Governance

Evidence bundles

What a Modelsmith promotion evidence bundle should contain before a specialised model is approved for production.

An evidence bundle is the review packet attached to a candidate model. It gives domain owners, engineering owners, and compliance reviewers the same factual record before a promotion decision is made.

Required contents

Benchmark record

The bundle should name the benchmark version, scenario coverage, outcome-type balance, held-out set, and scoring threshold used for the run.

Score movement

The bundle should show the candidate score, previous accepted score, frontier baseline comparison, regression count, and the failure clusters that changed most during the run.

Operational measurements

The bundle should include latency, cost-per-decision, serving target, fleet capacity notes, and any blocked or degraded infrastructure state that could change the deployment decision.

Lineage

The bundle should identify the base model, specialised candidate, benchmark version, training method, and approval chain.
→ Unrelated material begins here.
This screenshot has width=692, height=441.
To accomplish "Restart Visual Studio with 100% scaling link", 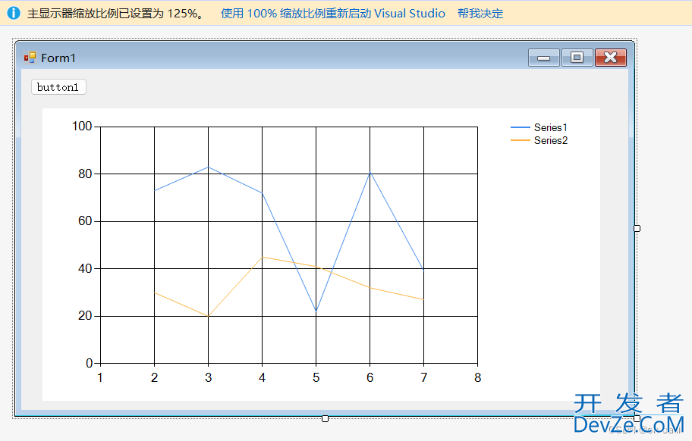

It should be possible to explain how the candidate was produced without exposing raw private artefacts.

Rollback posture

The bundle should state the previous accepted model, rollback trigger, rollback owner, and the expected recovery path if the candidate underperforms after promotion.

Redaction boundary

Public and shared evidence should use summaries, metrics, scorecards, and review labels. Raw datasets, prompts, completions, logs, filesystem paths, hostnames, and opaque artefact identifiers stay inside the customer-controlled execution boundary.